● Exercise aim
Substitute "interface agent" for every occurrence of "GUI agent" in the lines below, leaving all other text unchanged, and omit the pictures from your answer.

Some records
--------------------------------

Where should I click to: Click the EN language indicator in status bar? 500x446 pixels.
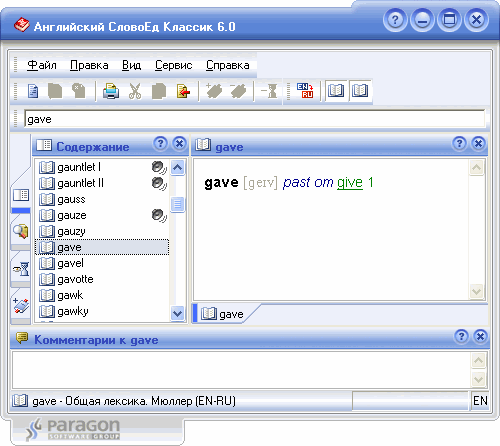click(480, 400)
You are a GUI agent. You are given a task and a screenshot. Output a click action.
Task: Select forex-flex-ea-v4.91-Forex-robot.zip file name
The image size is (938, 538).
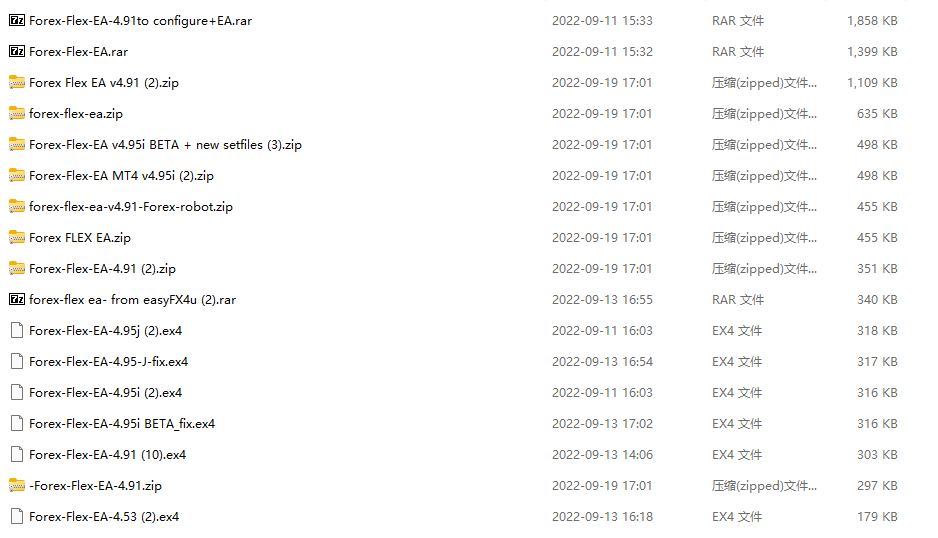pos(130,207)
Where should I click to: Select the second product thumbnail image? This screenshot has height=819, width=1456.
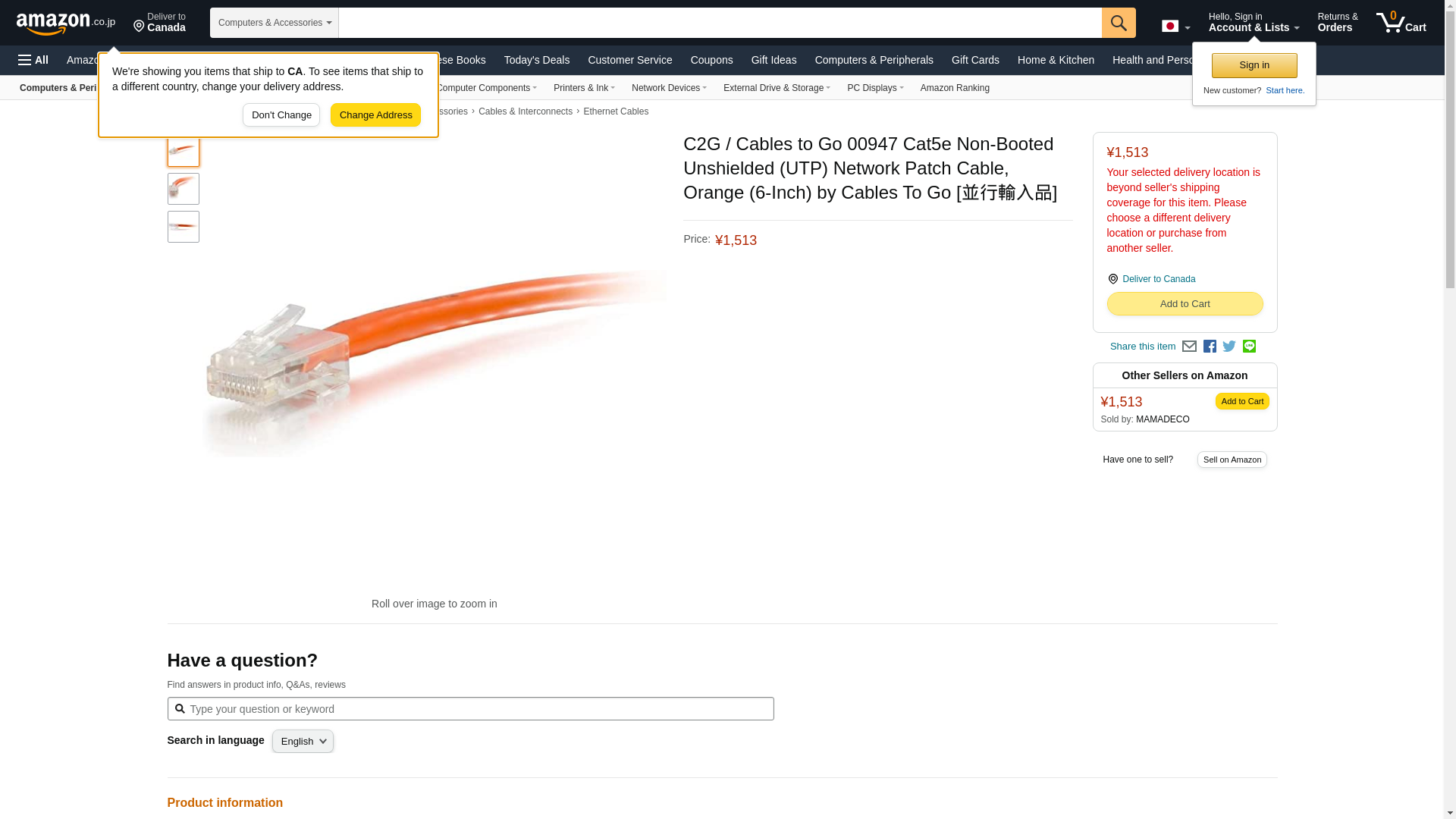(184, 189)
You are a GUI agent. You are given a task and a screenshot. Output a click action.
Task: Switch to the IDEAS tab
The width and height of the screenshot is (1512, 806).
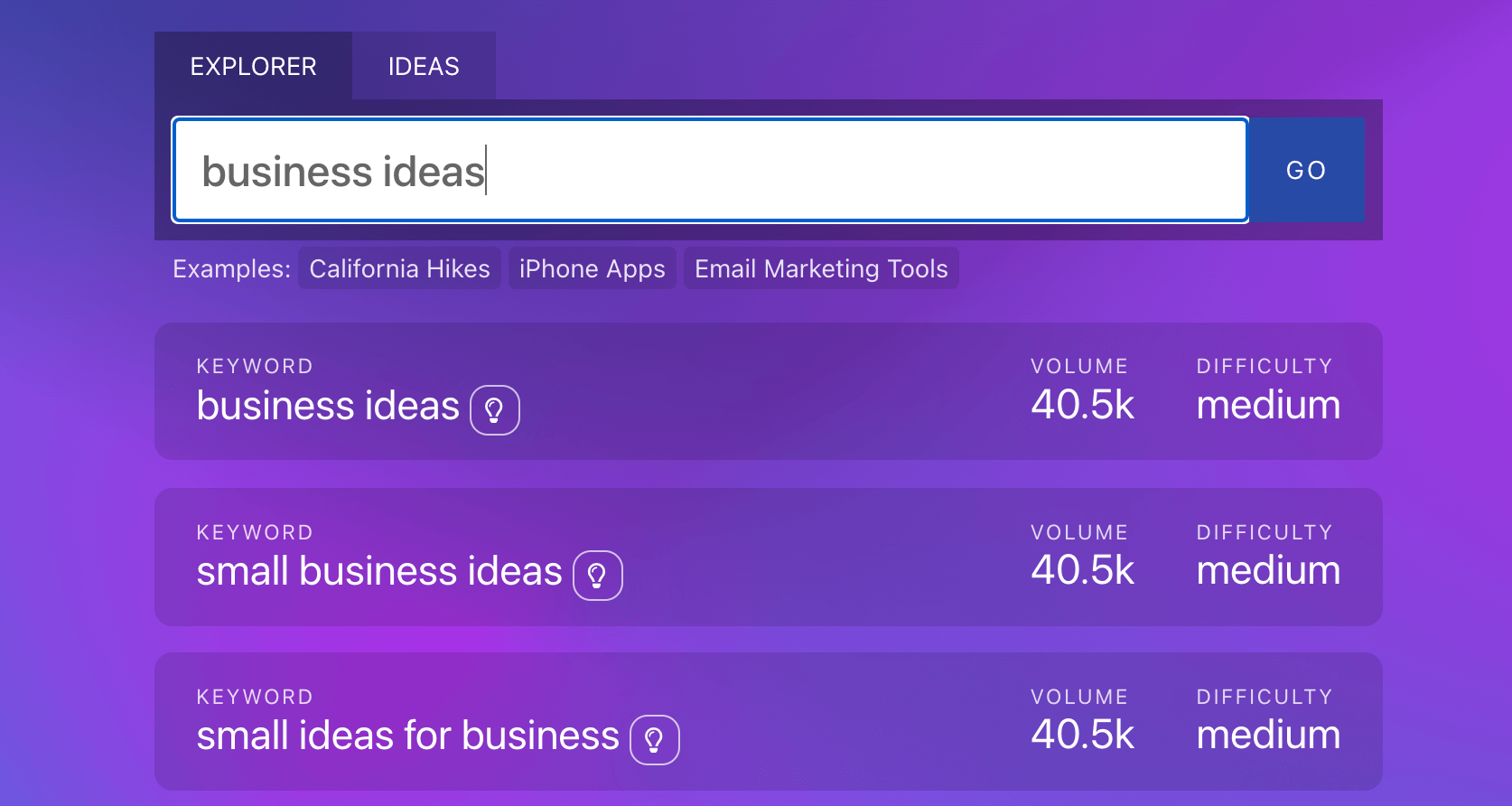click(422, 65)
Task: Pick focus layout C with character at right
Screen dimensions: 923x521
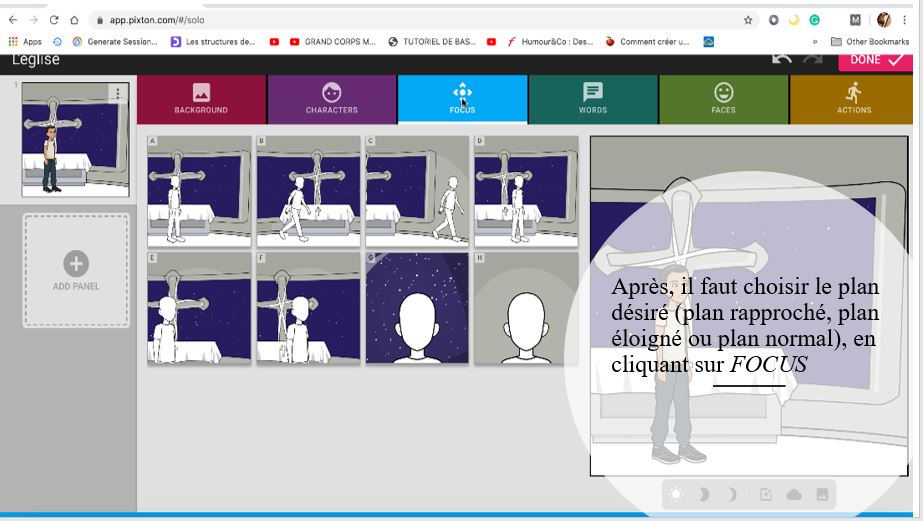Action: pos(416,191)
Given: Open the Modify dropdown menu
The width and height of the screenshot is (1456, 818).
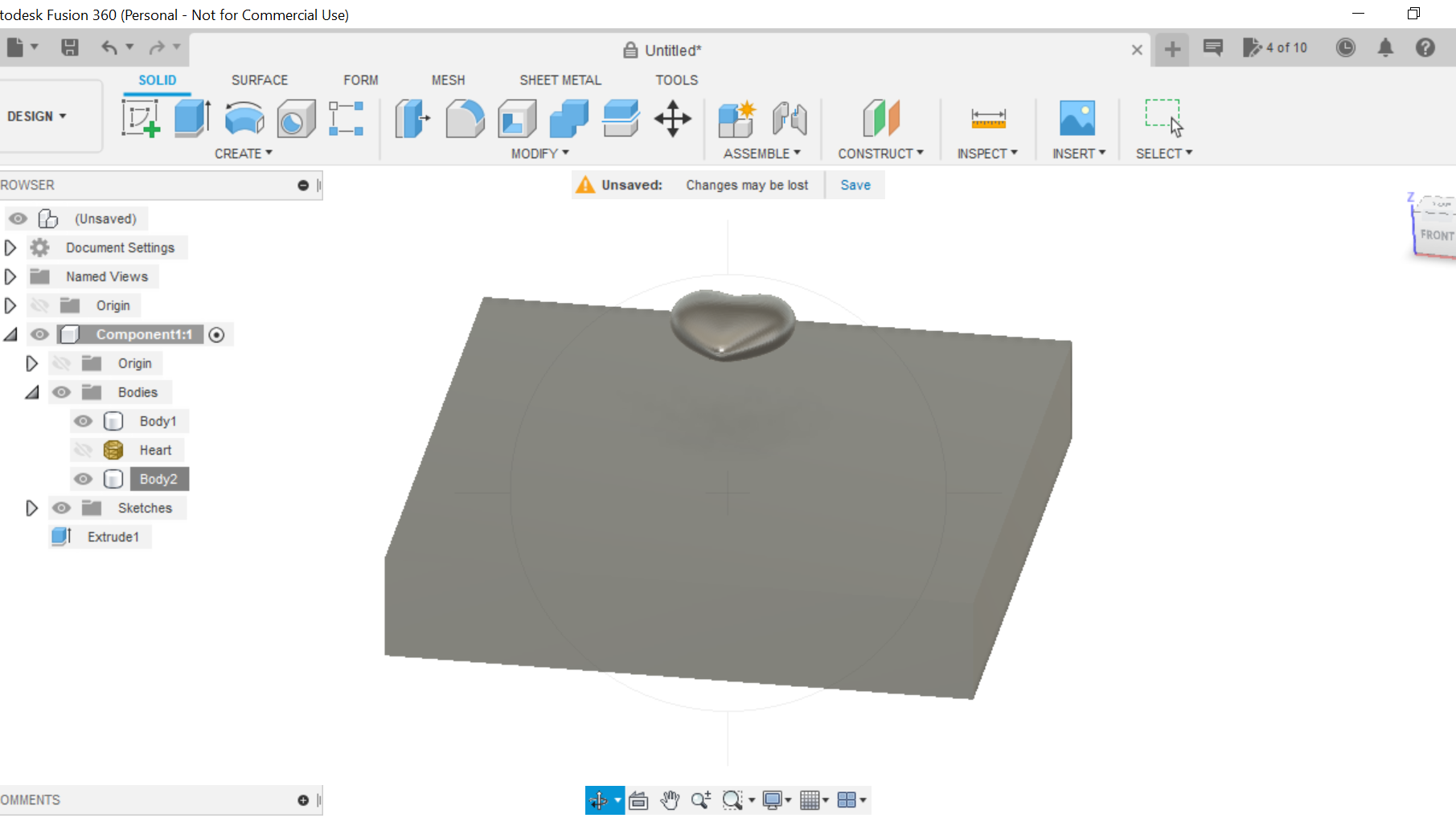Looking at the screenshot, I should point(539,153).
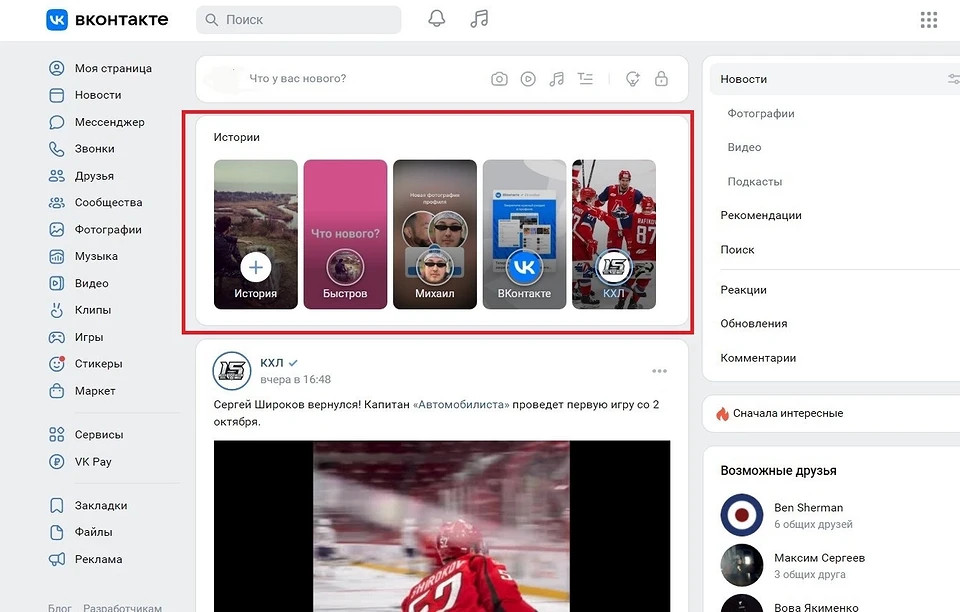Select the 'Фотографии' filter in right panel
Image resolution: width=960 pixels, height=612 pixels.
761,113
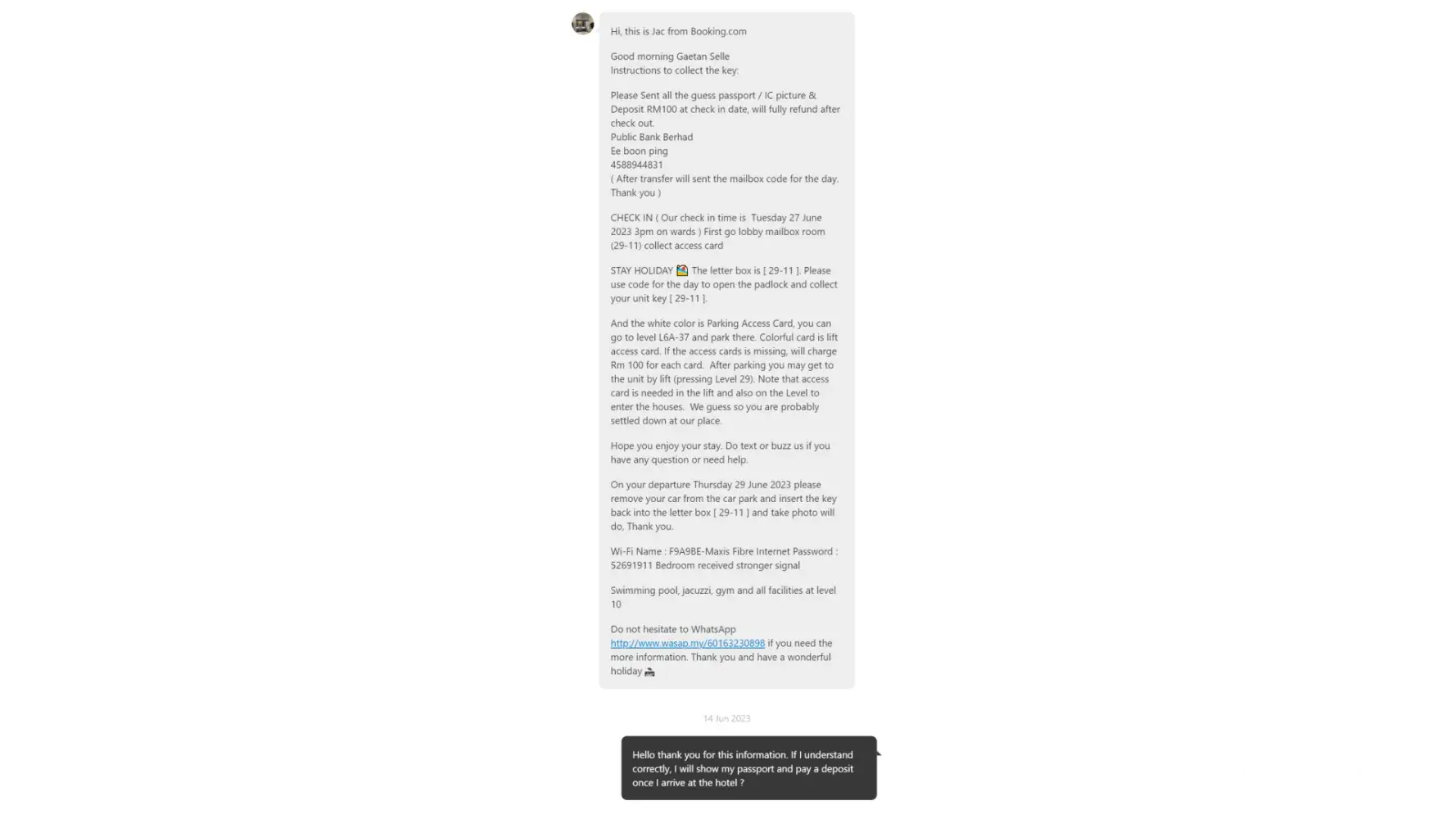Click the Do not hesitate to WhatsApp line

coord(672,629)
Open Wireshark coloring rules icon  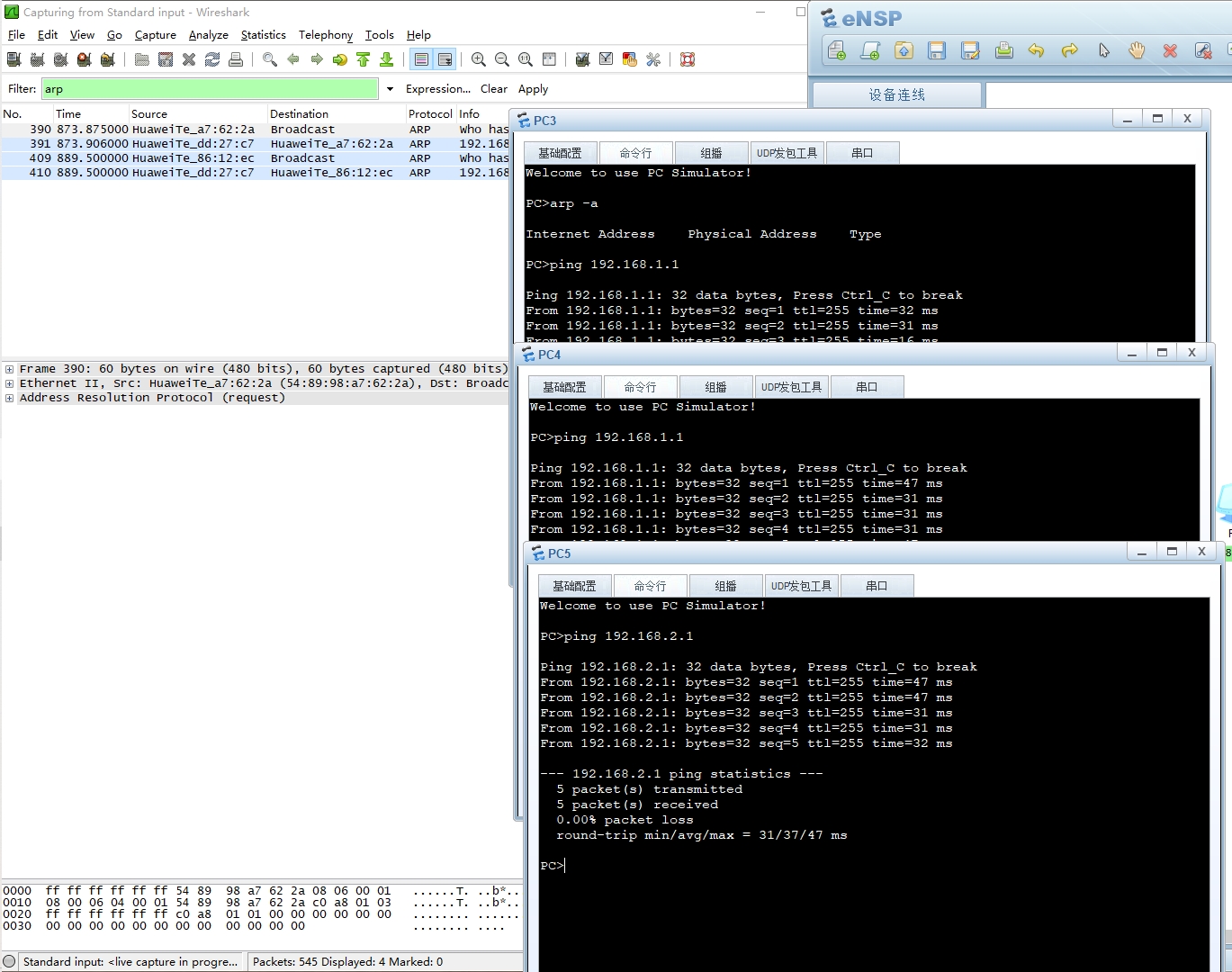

--------------------------------

● Result of the exercise
Where should I click to: Click the EN language indicator in status bar? 500x446 pixels.
click(480, 400)
You are a interface agent. You are given a task and a screenshot. Output a click action.
Task: Select forex-flex-ea-v4.91-Forex-robot.zip file name
The image size is (938, 538).
pos(130,207)
Where should I click to: Select the second product thumbnail image? This screenshot has height=819, width=1456.
(184, 189)
You are a interface agent. You are given a task and a screenshot. Output a click action.
Task: Switch to the IDEAS tab
The width and height of the screenshot is (1512, 806).
click(422, 65)
Task: Pick focus layout C with character at right
Screen dimensions: 923x521
Action: pos(416,191)
Given: Open the Modify dropdown menu
The width and height of the screenshot is (1456, 818).
Looking at the screenshot, I should point(539,153).
Select the 'Фотографии' filter in right panel
Image resolution: width=960 pixels, height=612 pixels.
761,113
Click the Do not hesitate to WhatsApp line

coord(672,629)
Open Wireshark coloring rules icon  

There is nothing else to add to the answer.